On a different note: I adored my grandparents. We were very close. I moved about 1500 miles away when I was young and I was devastated. I was lucky enough to spend the summers with my grandparents, aunt, uncle, and cousins during that time. Sadly my grandparents are gone now but I hold those memories dear to my heart.

Holiday on

Michelle sorry it sounds like you were not that way but it seems like this generation of only kids are beyond spoiled.

Tango on

Hope you have another little munchkin to join Easton!

Cathleen on

I was born in Ireland, and I had six siblings, two parents, many close friends of my parents, all of my grandparents, two great-grand parents, many aunts and uncles, and 30 first cousins all within walking distance of my house in a very small town.

Now I have five children of my own. I was always very thankful for having my family so close when I was younger, but my husband accepted a job offer in London last year and we’ll be here until next December. It seems like I’ve been so far away from my family for such a long time!

I sympathize with your situation prior to your family moving close, but I can promise that you’ll love having your family nearby. My husband, children, and I try to get back to Ireland whenever we can, and we spend Easter and Christmas there, but I can’t wait until we move back, and neither can my husband, whose family is in the same town as mine.

J on

Holiday, this may be true of Elisabeth with all the neurotic complaints, but many many only kids and their parents are quite happy people.

John on

You sound a bit ambivalent to say the least about your family’s move. Of all my grandparents, I only had the chance to meet my maternal grandmother. I saw her only twice before she passed away (my parents were both immigrants and worked full-time in health-care). We would see cousins, aunts, and uncles, once every ten years or more. To make matters worse, we grew up in a rural, remote Southern town with a very homogeneous population, and so our world was an insular existence. Growing up, it was difficult to relate to others. I’d like to believe that having an extended family would have made all the difference.

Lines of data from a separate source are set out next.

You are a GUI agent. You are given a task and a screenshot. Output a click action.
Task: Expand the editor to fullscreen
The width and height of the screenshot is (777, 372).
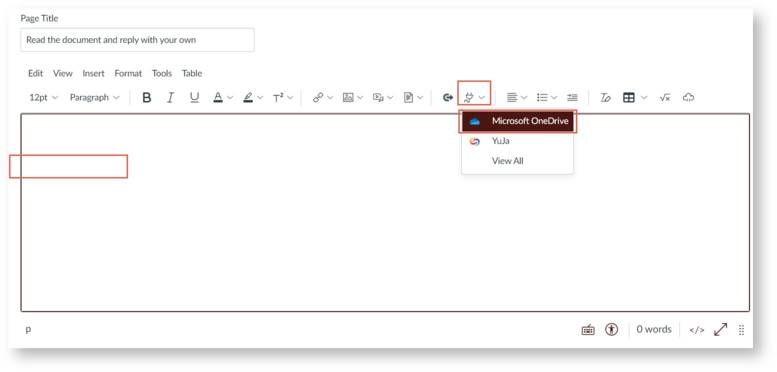click(x=721, y=329)
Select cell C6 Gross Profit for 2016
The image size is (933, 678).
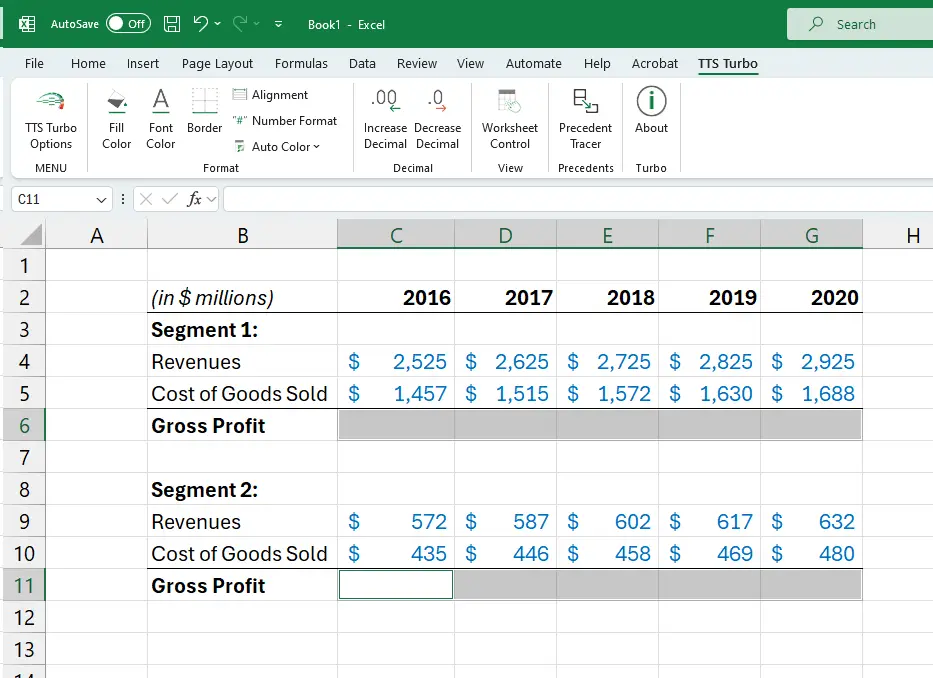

I’m sure when you look back you will cherish the time, experiences, and memories that you and your daughter would have otherwise missed out on.

Jason D on

My whole family is in England while I emigrated here 8 years ago, my family now encompasses my inlaws only.

I have seen my side of my family only once in 8 years but thankfully for online sites am able to keep connected, a 3500 miles gap is not one that is easily rectified but for someone to be able to emigrate to be with the one they love you have to have come to terms with the distance you will now have between family members.

I’m glad your getting your family close to you now, the gap between me and mine has actually brought us closer, we never really talked when i lived close to them and now we talk almost every day.

Sod’s law, murphys law or just irony but still it seems to work.